Secrets Read online



  It’s as if that Dad has left home and a grumpy stranger has moved into his body.

  ‘What is it now, India?’ said Mrs Gibbs. ‘Come on, try not to be such a baby. I’m not telling you off, I’m just trying to have a little chat with you.’

  ‘I know,’ I mumbled, sniffing.

  ‘Haven’t you got a hanky, dear? India . . . things are all right at home, aren’t they?’

  I jumped.

  ‘You know you can always talk to me, don’t you? Is there anything really worrying you?’

  I clicked on various images in my mind: Dad, Mum, Wanda. I scrolled down each long list of worries. I couldn’t decide which to highlight. The Dad Dilemma was in the boldest font but I didn’t want to tell Mrs Gibbs about him. He’s still the most special person in all the world to me (apart from Anne). It would seem horribly disloyal if I started whining about him.

  I didn’t mind whining about Mum but this is a nonstarter. Mrs Gibbs reveres her. She’s always going on about her success and her stupid, simpering appearances on breakfast television. (Mum was even on Blue Peter once – with Phoebe.) I wondered about telling Mrs Gibbs what Mum’s really like, but it’s hard to put into words, even if you’re ‘extremely articulate, perhaps a little precociously so’. That was Mrs Gibbs’s comment on my school report at Christmas.

  Mum doesn’t do anything bad to me. She doesn’t say anything either. It’s the way she says it. The way she sighs. The way she raises her eyebrows. The way she rushes straight past me, talking over her shoulder. The way she never wants to sit down and talk to me. If I try to grab hold of her and start gabbling she always goes, ‘Oh darling, I’m in such a tearing rush. Can’t you ask Wanda?’

  Wanda’s no use whatever. Especially recently. She just stays in her room most of the time. She doesn’t even go out with Suzi any more. I don’t think they’re friends now. Wanda hasn’t got any other friends. I’d be her friend but she barely takes any notice of me.
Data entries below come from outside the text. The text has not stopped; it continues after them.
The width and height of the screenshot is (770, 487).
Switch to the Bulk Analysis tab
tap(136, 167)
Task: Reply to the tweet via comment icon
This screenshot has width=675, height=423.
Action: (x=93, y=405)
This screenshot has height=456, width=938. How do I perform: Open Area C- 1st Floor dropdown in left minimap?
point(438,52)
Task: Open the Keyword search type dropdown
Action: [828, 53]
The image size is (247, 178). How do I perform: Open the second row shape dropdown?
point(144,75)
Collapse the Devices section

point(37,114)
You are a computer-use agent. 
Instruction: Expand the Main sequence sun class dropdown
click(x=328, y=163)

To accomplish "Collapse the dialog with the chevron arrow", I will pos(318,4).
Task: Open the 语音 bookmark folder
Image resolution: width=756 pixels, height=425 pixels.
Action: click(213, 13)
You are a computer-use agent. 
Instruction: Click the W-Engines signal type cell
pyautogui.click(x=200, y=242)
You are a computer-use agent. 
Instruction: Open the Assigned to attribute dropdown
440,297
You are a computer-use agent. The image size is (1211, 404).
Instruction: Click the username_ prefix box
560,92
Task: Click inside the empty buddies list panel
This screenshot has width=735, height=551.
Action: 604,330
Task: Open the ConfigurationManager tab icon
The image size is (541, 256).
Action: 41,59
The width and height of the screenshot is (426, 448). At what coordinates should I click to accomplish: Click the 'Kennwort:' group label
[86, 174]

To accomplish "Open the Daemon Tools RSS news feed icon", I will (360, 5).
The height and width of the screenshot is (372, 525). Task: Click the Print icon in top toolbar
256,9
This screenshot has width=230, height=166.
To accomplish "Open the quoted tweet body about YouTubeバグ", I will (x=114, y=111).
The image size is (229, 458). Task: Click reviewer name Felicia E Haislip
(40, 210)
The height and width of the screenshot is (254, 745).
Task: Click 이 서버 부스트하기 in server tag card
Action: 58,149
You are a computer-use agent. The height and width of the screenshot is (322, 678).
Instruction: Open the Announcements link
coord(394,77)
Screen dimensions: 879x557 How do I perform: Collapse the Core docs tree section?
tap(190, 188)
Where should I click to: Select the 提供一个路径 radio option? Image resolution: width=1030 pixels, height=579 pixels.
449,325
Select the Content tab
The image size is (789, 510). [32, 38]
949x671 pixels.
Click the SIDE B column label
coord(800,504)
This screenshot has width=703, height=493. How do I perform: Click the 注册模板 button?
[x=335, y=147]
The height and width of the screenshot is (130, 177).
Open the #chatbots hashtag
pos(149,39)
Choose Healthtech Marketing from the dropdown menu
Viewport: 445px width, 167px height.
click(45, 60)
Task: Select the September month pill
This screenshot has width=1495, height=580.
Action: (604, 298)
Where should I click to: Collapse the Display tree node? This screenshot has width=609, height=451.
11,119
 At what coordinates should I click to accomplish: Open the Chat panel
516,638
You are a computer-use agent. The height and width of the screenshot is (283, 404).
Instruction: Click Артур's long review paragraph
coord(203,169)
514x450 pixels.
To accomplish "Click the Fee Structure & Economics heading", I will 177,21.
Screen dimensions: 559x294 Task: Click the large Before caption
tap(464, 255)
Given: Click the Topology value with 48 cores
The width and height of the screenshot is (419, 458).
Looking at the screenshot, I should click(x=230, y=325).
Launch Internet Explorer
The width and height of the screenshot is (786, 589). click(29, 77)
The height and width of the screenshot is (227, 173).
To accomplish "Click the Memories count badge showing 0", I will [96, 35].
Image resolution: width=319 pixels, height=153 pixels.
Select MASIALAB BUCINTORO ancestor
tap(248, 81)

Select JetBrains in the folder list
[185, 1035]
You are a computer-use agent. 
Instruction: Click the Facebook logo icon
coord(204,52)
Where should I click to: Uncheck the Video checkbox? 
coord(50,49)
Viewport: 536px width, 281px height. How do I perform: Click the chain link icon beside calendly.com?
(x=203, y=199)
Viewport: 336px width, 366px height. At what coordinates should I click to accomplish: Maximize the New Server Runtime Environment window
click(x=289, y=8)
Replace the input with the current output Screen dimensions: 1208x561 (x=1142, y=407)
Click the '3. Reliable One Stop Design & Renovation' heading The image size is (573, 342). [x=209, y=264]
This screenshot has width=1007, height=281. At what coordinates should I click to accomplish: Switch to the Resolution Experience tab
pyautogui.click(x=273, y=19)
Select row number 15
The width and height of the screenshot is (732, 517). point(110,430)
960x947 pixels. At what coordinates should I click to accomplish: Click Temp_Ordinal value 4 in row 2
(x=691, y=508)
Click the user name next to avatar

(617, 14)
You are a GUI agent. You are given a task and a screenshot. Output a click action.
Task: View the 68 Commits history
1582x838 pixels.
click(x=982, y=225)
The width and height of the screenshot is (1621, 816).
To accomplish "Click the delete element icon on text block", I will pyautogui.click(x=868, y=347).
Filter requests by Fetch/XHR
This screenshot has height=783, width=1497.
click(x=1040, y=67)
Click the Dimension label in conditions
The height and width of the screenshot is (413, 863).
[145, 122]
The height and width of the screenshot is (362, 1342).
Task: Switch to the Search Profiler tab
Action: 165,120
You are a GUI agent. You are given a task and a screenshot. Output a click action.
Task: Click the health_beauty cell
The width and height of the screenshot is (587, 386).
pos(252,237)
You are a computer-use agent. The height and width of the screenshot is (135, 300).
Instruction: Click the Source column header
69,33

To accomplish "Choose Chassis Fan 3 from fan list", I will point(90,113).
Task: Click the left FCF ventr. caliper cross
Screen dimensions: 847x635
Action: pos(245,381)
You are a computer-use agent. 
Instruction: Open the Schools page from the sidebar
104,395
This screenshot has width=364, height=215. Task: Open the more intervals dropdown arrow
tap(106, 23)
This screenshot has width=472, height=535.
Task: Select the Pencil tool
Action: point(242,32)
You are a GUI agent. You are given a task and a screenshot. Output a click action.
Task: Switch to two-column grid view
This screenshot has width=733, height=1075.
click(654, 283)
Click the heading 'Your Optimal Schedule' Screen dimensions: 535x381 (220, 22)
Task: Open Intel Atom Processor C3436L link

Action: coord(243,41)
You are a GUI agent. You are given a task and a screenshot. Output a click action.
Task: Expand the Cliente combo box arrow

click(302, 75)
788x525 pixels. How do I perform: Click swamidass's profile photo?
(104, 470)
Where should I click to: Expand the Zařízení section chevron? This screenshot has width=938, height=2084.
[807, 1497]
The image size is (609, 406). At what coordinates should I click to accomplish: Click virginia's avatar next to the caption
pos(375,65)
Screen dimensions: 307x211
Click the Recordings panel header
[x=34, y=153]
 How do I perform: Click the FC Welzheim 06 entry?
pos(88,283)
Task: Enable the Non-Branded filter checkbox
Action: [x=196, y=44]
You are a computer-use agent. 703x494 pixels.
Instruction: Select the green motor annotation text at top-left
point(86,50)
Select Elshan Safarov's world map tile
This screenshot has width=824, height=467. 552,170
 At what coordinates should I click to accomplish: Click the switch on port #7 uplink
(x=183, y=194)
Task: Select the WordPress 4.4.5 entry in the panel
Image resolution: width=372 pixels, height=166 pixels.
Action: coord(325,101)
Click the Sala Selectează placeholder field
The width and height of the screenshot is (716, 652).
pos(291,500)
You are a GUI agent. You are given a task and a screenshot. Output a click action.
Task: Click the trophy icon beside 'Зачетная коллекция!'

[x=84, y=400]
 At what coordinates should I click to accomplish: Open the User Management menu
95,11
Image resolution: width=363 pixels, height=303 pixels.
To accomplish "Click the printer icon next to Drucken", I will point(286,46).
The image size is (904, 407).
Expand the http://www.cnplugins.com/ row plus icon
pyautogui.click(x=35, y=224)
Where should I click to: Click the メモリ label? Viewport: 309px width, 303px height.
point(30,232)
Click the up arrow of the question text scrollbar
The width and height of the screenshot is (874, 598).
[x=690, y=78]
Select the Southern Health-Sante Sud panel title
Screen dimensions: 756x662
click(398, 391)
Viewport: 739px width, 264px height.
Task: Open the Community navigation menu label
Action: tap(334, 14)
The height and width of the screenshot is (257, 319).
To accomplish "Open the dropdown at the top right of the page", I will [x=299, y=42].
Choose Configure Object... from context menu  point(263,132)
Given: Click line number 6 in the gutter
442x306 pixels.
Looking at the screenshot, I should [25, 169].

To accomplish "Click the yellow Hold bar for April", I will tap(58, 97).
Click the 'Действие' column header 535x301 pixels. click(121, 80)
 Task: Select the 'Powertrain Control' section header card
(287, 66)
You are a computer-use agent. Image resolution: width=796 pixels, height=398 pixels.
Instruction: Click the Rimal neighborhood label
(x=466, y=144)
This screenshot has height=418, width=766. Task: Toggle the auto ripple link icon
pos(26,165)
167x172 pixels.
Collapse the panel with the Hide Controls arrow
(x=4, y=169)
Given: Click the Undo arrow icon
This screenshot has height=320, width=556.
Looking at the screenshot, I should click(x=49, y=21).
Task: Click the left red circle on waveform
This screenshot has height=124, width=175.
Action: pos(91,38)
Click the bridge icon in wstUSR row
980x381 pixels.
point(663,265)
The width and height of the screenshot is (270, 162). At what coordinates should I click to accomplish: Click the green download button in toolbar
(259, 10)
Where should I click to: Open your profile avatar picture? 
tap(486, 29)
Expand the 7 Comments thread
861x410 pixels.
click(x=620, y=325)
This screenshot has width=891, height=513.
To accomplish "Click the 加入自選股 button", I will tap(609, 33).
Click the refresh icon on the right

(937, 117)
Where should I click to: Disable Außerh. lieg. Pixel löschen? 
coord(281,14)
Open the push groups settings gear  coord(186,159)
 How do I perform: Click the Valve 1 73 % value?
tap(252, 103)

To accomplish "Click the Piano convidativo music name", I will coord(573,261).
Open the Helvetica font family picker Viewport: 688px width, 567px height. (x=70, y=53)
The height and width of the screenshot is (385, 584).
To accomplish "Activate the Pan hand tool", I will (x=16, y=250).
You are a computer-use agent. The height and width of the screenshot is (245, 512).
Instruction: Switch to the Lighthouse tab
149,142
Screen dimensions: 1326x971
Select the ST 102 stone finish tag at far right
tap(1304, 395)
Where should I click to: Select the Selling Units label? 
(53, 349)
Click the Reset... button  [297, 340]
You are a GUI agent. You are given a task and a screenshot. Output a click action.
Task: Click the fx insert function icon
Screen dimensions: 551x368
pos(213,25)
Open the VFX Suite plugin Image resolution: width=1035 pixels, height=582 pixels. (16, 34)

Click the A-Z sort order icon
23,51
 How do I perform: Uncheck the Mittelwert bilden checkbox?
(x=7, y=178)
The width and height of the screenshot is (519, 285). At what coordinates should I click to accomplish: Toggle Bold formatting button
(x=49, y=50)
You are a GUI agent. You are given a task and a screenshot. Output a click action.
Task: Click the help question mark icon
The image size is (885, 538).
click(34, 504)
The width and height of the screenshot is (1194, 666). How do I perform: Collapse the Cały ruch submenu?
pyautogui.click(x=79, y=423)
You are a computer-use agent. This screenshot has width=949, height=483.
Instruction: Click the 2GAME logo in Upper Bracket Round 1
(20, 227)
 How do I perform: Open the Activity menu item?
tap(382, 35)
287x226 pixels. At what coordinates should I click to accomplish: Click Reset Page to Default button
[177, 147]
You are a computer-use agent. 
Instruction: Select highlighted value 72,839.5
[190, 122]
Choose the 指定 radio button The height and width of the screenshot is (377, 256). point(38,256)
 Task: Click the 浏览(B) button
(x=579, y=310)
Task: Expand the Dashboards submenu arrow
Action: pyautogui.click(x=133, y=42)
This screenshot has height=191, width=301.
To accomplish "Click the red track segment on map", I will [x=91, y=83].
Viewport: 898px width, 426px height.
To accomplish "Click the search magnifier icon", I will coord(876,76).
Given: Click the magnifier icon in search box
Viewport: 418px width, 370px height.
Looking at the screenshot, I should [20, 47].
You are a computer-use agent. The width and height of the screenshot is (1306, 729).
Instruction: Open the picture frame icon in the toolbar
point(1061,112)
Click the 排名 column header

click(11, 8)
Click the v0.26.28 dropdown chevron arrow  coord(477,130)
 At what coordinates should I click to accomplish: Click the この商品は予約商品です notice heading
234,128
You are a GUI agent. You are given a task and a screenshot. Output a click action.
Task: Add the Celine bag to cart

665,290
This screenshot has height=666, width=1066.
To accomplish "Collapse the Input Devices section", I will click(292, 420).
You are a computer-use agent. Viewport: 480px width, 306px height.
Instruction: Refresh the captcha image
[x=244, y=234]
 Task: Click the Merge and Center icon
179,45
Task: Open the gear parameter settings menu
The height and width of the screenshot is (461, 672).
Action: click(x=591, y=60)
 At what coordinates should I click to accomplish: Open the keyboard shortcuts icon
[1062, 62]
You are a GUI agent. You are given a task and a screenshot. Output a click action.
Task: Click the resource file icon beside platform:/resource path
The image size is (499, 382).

  I wondered about having a good moan to Mrs Gibbs about Wanda but I couldn’t be bothered. Besides, Mrs Gibbs might have a word with Mum and then Wanda would get into trouble. Then I’d be for it. Wanda’s got these pointy long nails and it really hurts when she pinches.

  ‘No, everything’s fine at home, really,’ I said, sighing.

  Mrs Gibbs sighed too and told me to perk up then, as if I was a jug of coffee. The cloakroom was empty when I got my coat. Everyone had gone home already. I trailed out across the playground, expecting Wanda to nag at me for keeping her waiting. But Wanda wasn’t there. She wasn’t standing by the gate, leaning on the wall, wandering up and down the pavement. I looked for the car but it wasn’t parked anywhere.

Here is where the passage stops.